Extracted records
++++++++

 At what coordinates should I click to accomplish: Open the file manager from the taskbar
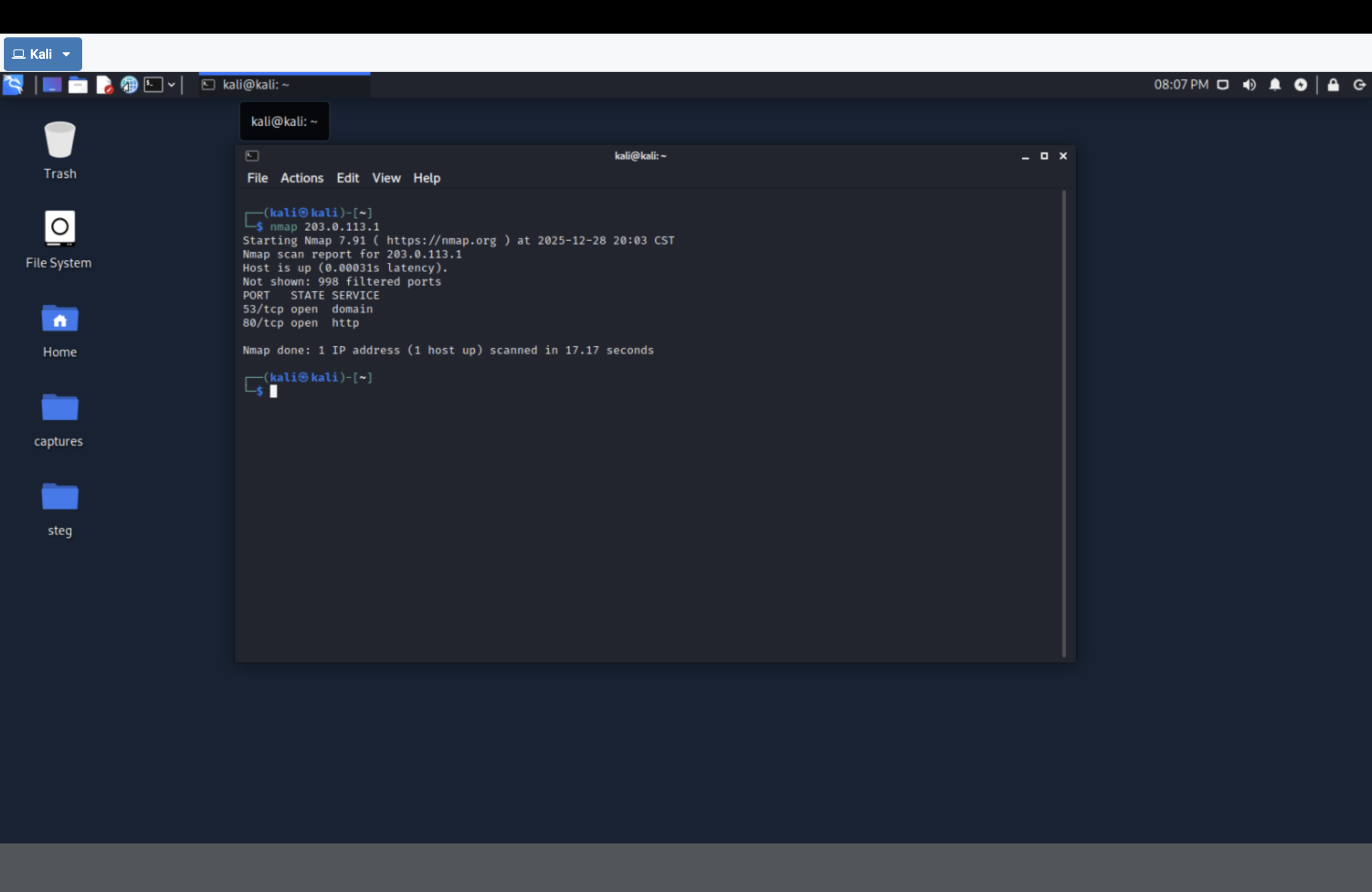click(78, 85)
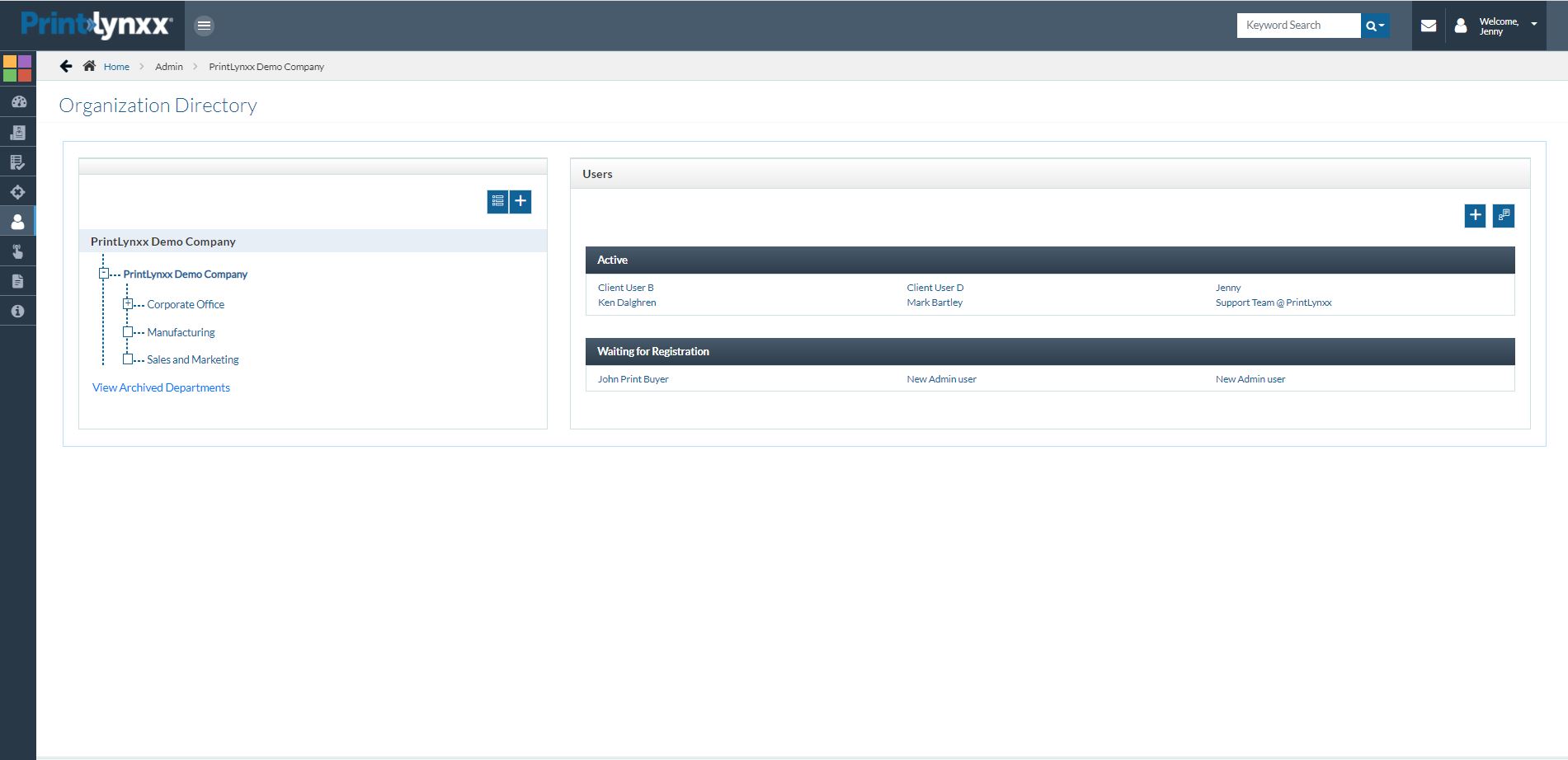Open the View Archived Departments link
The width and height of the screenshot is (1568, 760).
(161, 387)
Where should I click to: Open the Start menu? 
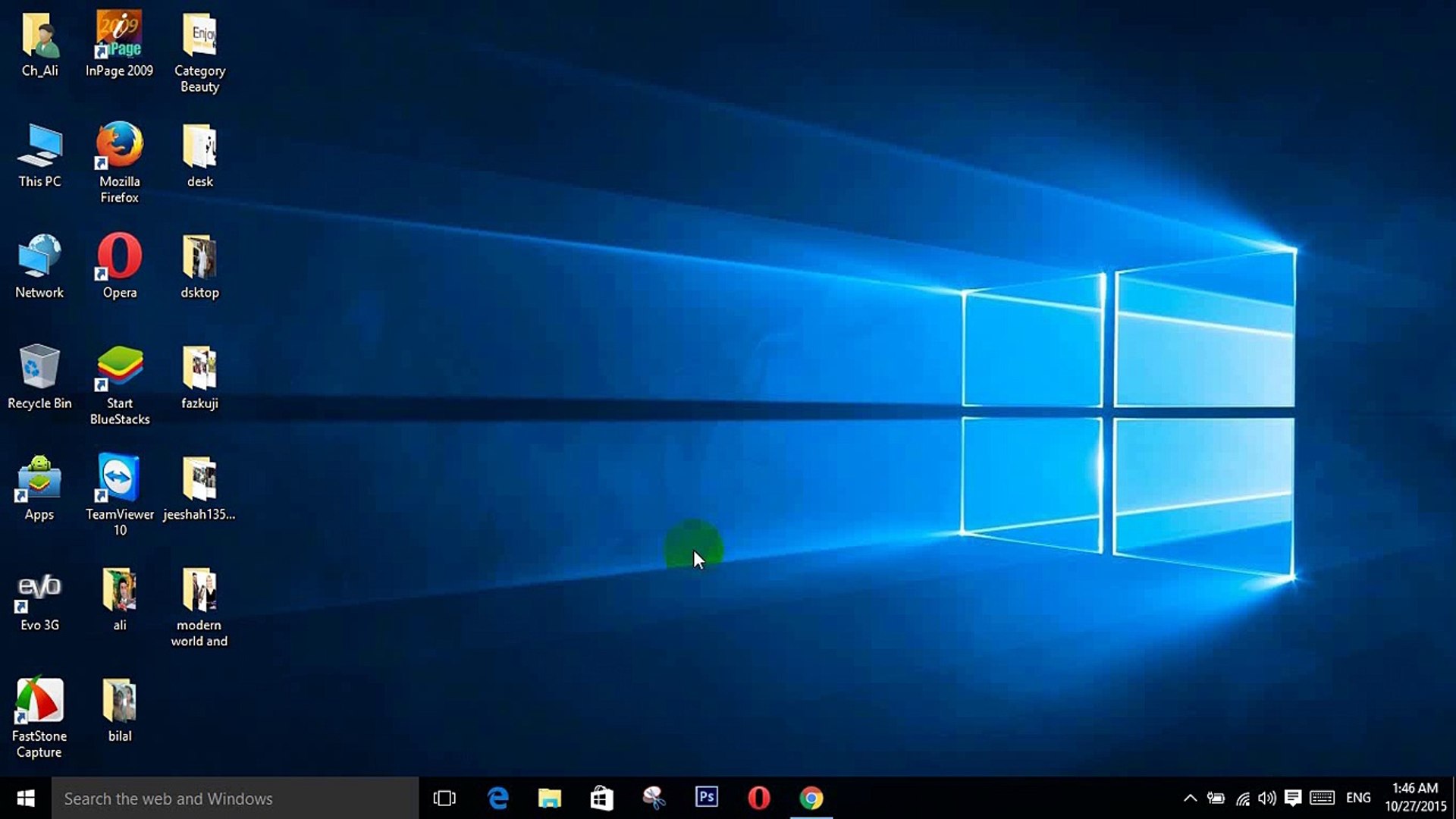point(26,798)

++++++++

**Required work**
Please write out every record above exactly, but leave the pictures out.

**Response to this exercise**
 At what coordinates should I click to accomplish: Open the file manager from the taskbar
click(78, 85)
Open the View Archived Departments link
The width and height of the screenshot is (1568, 760).
(161, 387)
Where should I click to: Open the Start menu? 
point(26,798)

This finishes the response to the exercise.